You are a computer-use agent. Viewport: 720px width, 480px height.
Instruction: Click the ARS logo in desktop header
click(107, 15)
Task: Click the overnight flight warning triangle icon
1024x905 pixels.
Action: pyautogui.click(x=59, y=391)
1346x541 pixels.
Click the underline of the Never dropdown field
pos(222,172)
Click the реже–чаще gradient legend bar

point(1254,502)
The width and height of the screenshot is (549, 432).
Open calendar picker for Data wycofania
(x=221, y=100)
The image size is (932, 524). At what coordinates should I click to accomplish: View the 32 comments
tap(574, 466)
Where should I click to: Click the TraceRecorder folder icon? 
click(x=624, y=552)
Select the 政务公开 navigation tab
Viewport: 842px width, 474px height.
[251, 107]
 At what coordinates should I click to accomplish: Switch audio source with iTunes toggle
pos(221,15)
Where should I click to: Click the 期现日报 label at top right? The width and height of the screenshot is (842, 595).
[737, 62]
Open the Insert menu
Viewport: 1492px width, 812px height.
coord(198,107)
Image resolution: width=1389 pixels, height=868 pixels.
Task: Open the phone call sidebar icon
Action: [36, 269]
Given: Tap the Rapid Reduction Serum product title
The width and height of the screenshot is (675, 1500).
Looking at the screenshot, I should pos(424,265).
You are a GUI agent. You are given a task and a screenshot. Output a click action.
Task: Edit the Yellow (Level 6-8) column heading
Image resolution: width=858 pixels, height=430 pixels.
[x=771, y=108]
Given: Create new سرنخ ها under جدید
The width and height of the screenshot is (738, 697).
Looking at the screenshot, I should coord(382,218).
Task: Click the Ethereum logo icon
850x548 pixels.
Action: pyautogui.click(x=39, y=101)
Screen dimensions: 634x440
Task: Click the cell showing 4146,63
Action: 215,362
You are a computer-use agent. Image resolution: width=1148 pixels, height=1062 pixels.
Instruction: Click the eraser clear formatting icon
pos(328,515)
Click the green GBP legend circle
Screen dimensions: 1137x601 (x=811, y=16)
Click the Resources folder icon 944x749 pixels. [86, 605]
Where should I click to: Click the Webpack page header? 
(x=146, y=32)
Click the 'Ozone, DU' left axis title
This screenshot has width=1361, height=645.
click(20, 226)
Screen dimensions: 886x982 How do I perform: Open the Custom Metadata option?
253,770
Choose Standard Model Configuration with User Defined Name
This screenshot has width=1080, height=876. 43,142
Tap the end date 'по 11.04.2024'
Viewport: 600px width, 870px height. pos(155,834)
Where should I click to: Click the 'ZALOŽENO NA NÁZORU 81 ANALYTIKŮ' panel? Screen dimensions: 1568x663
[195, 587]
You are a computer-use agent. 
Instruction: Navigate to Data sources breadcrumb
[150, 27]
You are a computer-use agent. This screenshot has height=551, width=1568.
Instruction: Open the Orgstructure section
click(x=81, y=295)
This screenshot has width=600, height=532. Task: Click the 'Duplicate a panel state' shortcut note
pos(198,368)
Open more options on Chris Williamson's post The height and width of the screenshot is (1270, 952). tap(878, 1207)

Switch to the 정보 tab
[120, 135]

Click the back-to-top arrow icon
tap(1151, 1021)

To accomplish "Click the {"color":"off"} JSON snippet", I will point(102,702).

Instructions to follow
Some lines in the material contain "computer". Show all of them.

Written response
You are a computer-use agent. Viewport: 720px width, 480px height.
You are a computer-use agent. Image resolution: width=1148 pixels, height=1062 pixels.
You are a computer-use agent. 
You are a computer-use agent. This screenshot has height=551, width=1568.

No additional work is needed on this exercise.